This is a python package that can be used to download genome annotations from multiple species and prepare them to be made into reference annotations (e.g. with cellranger or cellranger-arc). It is meant to standardize the process of debugging gtf files in order to make them compatible as gtfs provided by NCBI and ENSEMBL generally have one of a few problems that make them incompatible with creating genomics reference annotations (missing gene/transcript ids, duplicated genes or transcripts, contigs that are too large etc). The package has three steps: 1. Download fasta, gtf, and assembly metadata files for a list of species (by scientific name or taxid). 2. Generate statistics for the assemblies and debug them. 3. Write shell scripts for making [cellranger-arc] references.
Make a anaconda environment with python>=3.6
conda install -c conda-forge ncbi-datasets-cli
git clone git@github.com:mtvector/cleanome.git
cd cleanome
pip install .
See example_run.sh for an example script to download genomes, get statistics, debug gtfs and build cellranger-arc references.
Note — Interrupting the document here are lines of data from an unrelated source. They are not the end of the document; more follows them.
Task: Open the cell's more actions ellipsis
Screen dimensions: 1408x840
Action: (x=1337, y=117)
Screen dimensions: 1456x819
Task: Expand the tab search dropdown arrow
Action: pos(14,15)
Current functions include:
download_genomes --species_list ./species.txt --genome_dir ./genomes/
Download genomes from NCBI for all the species on the list. A utility for downloading ENSEMBL genomes for the list is included (have to write your own download_genomes.py for now)
get_genomes_and_stats --genome_dir ./genomes/ -o ./genome_info.csv -c
Collects the fastas and gtfs from all the genomes in a directory and calculates some simple statistics.
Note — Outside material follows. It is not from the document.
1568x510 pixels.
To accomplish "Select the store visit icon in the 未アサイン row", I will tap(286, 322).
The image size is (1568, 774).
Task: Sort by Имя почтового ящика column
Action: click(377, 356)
make_cellranger_arc_sh --sh_scripts_dir ./submission_scripts/ --stats_csv ./genome_info.csv --output_dir ~/cellranger-arc --log_dir ~/log/ -cellranger_bin /path/to/cellranger-arc/bin/
Debugs gtfs (deduplicate transcripts/genes, add missing transcripts for exons and missing genes for transcripts, fills missing values with placeholders, split chromosomes that are too large, fix nesting)